══ Excerpt to read
LAS VEGAS - Ukrainian President Volodymyr Zelenskyy made a virtual appearance during the 2022 Grammy Awards.
During a pre-taped appearance that aired on Sunday, Zelenskyy addressed the ongoing war with Russia, asking viewers for support in telling the story of Ukraine’s invasion by Russia.
Zelenskyy likened the invasion to a deadly silence threatening to extinguish the dreams and lives of the Ukrainian people, including children.
"The war doesn't let us choose who survives and who stays in eternal silence," the Ukrainian president began. "Our musicians wear body armor instead of tuxedos. They sing to the wounded in hospitals. They sing to the wounded in hospitals, even to those who can’t hear them. But the music will break through anyway."
He noted, "We defend our freedom. To live. To love. To sound."
Zelenskyy went on to add, "On our land, we are fighting Russia which brings horrible silence with its bombs. The dead silence. Fill the silence with your music. Fill it today. Tell our story."
Zelenskyy also added, "Support us in any way you can. Any - but not silence."
According to Variety, Zelenskyy filmed the pre-taped segment within the last 48 hours from a bunker in Kyiv.
LAS VEGAS, NEVADA - APRIL 03: President of Ukraine Volodymyr Zelenskyy speaks on screen during the 64th Annual GRAMMY Awards at MGM Grand Garden Arena on April 03, 2022 in Las Vegas, Nevada. (Photo by Rich Fury/Getty Images for The Recording Academy)
"On our land, we are fighting Russia which brings horrible silence with its bombs. The dead silence. Fill the silence with your music. Fill it today. Tell our story."
Zelenskyy's appearance was followed by a performance led by John Legend and Ukrainian musicians, Siuzanna Iglidan and Mika Newton, as well as poet Lyuba Yakimchuk.
════
══ Data provided
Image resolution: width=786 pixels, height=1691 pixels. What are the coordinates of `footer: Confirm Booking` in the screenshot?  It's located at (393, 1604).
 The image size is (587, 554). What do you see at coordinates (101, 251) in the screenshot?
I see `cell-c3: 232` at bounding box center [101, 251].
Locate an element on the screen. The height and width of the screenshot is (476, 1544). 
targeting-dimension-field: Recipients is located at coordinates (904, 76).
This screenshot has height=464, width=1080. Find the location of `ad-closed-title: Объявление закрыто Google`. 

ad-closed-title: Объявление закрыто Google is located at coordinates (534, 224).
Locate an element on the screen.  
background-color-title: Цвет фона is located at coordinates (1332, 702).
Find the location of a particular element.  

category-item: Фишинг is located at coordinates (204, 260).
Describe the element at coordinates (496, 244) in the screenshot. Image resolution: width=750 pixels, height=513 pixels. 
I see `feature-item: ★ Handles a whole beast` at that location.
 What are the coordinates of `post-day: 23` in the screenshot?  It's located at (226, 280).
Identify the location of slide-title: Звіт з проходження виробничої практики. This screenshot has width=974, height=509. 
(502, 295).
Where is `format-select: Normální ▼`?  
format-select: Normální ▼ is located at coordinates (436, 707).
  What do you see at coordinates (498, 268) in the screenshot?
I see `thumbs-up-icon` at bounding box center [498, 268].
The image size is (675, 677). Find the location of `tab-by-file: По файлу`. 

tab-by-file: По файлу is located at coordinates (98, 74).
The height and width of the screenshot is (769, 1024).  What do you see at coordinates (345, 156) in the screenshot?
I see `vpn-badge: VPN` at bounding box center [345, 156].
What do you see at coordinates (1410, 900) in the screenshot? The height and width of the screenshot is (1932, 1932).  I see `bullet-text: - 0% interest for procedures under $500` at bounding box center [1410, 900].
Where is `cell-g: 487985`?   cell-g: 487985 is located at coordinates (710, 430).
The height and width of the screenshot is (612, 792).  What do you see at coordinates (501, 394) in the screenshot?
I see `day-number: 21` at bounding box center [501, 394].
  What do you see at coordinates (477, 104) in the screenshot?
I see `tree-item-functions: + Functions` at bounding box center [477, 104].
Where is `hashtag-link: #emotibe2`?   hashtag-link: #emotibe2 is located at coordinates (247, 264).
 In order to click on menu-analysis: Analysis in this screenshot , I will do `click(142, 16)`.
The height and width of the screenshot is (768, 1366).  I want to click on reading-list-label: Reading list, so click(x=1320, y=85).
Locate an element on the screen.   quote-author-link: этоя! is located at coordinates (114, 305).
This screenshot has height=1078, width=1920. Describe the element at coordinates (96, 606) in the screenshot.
════
*Assignment*. Reproduce the full article about Zelenskyy's Grammy appearance from above, word for word, with nothing added or left out.

*Solution*.
LAS VEGAS - Ukrainian President Volodymyr Zelenskyy made a virtual appearance during the 2022 Grammy Awards.
During a pre-taped appearance that aired on Sunday, Zelenskyy addressed the ongoing war with Russia, asking viewers for support in telling the story of Ukraine’s invasion by Russia.
Zelenskyy likened the invasion to a deadly silence threatening to extinguish the dreams and lives of the Ukrainian people, including children.
"The war doesn't let us choose who survives and who stays in eternal silence," the Ukrainian president began. "Our musicians wear body armor instead of tuxedos. They sing to the wounded in hospitals. They sing to the wounded in hospitals, even to those who can’t hear them. But the music will break through anyway."
He noted, "We defend our freedom. To live. To love. To sound."
Zelenskyy went on to add, "On our land, we are fighting Russia which brings horrible silence with its bombs. The dead silence. Fill the silence with your music. Fill it today. Tell our story."
Zelenskyy also added, "Support us in any way you can. Any - but not silence."
According to Variety, Zelenskyy filmed the pre-taped segment within the last 48 hours from a bunker in Kyiv.
LAS VEGAS, NEVADA - APRIL 03: President of Ukraine Volodymyr Zelenskyy speaks on screen during the 64th Annual GRAMMY Awards at MGM Grand Garden Arena on April 03, 2022 in Las Vegas, Nevada. (Photo by Rich Fury/Getty Images for The Recording Academy)
"On our land, we are fighting Russia which brings horrible silence with its bombs. The dead silence. Fill the silence with your music. Fill it today. Tell our story."
Zelenskyy's appearance was followed by a performance led by John Legend and Ukrainian musicians, Siuzanna Iglidan and Mika Newton, as well as poet Lyuba Yakimchuk.